■ **Passage shown**
──────

John Robarts is no longer with us, but Bill Davis, who succeeded him and saw the construction of Ontario Place to its conclusion still is; so is Eb Zeidler.  If Ontario Place is demolished or disfigured by some lesser imagination than theirs, who will be to blame? Are we willing to consign Eb Zeidler to the “Rubble Club” of architects who live long enough to see their work demolished in their lifetime? That will happen if we permit a revitalization of Ontario Place that would “destroy it in order to save it“?

Architects of the calibre of Eb Zeidler teach us how to build and dream on the shoulders of giants. We’ve forgotten that too often. Let’s not do it again at Ontario Place.

In 2012 Ontario Place was listed on the list of Top 10 Most Endangered Places by the National Trust for Canada. In 2019 it was nominated again. Don’t let that nomination be justified.

Rather than call for development that might destroy it, the provincial government should call an International Design Competition for new uses for Ontario Place that will:

  • Not destroy or disfigure any of the original parts of Ontario Place, its landscape or any part of Trillium Park.

──────

■ **Given task 1**
In the rows starting at the line containing "The image size is (1869, 775)." and ending at the line containing "[746, 1407]", switch "participant tile" to "speaker tile" and write those lines out again with nothing else changed.
The passage on Ontario Place and the rows after it have no connection to each other.

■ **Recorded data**
──────

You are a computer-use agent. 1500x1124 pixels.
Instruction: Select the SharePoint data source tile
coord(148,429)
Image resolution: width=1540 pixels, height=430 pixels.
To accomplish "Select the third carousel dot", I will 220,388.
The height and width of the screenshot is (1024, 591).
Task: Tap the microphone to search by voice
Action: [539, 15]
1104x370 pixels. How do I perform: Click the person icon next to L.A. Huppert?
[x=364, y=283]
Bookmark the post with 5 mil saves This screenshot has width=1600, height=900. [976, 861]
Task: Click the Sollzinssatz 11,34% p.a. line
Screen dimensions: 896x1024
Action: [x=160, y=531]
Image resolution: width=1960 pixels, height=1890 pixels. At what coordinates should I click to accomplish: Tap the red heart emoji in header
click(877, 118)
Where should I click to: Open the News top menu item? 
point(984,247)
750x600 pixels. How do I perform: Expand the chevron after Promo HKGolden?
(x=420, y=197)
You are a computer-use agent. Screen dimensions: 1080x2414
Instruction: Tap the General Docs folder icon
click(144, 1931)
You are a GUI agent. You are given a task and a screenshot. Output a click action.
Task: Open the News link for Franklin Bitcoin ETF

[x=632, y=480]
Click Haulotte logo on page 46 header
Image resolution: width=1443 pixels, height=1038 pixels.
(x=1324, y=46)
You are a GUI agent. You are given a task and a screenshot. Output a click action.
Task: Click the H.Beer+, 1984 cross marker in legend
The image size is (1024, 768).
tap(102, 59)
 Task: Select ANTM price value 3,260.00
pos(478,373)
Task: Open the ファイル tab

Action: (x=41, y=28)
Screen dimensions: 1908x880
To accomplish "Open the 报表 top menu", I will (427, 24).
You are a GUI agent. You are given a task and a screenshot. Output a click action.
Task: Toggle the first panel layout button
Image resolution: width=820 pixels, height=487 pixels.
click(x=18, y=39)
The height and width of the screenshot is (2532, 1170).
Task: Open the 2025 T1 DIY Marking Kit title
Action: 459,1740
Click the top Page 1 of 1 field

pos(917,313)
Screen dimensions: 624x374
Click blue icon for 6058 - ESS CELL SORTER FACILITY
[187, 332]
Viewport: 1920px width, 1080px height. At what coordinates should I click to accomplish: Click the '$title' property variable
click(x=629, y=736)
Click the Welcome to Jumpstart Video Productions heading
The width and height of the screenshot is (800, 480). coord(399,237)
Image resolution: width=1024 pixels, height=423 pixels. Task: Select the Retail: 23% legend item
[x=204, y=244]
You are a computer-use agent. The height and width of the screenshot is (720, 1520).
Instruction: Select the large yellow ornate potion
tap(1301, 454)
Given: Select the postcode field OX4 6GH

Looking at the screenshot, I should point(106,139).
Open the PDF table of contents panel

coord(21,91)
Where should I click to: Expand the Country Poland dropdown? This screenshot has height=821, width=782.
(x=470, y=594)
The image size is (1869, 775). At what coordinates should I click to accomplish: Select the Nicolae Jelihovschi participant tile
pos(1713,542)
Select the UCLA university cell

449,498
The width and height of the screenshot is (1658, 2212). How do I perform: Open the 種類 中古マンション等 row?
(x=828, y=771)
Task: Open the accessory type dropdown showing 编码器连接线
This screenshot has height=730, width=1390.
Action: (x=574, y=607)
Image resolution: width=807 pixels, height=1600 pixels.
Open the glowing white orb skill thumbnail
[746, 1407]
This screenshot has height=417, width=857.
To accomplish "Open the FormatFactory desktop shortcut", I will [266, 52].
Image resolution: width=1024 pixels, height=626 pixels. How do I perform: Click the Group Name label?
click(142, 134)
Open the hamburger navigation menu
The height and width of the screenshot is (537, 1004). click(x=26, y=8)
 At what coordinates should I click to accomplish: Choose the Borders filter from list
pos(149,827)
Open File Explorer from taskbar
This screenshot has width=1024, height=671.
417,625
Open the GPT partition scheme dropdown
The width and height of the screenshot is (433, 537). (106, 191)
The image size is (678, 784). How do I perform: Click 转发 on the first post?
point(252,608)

──────

■ **Given task 2**
Answer these questions about the Ontario Place passage:
(a) In what year was Ontario Place first listed among the Top 10 Most Endangered Places by the National Trust for Canada?
(b) Who succeeded John Robarts?
(c) What kind of competition should the provincial government call?

■ **Complete answer 1**
The image size is (1869, 775). At what coordinates should I click to accomplish: Select the Nicolae Jelihovschi speaker tile
pos(1713,542)
Select the UCLA university cell

449,498
The width and height of the screenshot is (1658, 2212). How do I perform: Open the 種類 中古マンション等 row?
(x=828, y=771)
Task: Open the accessory type dropdown showing 编码器连接线
This screenshot has height=730, width=1390.
Action: (x=574, y=607)
Image resolution: width=807 pixels, height=1600 pixels.
Open the glowing white orb skill thumbnail
[746, 1407]

■ **Complete answer 2**
(a) 2012
(b) Bill Davis
(c) An International Design Competition for new uses for Ontario Place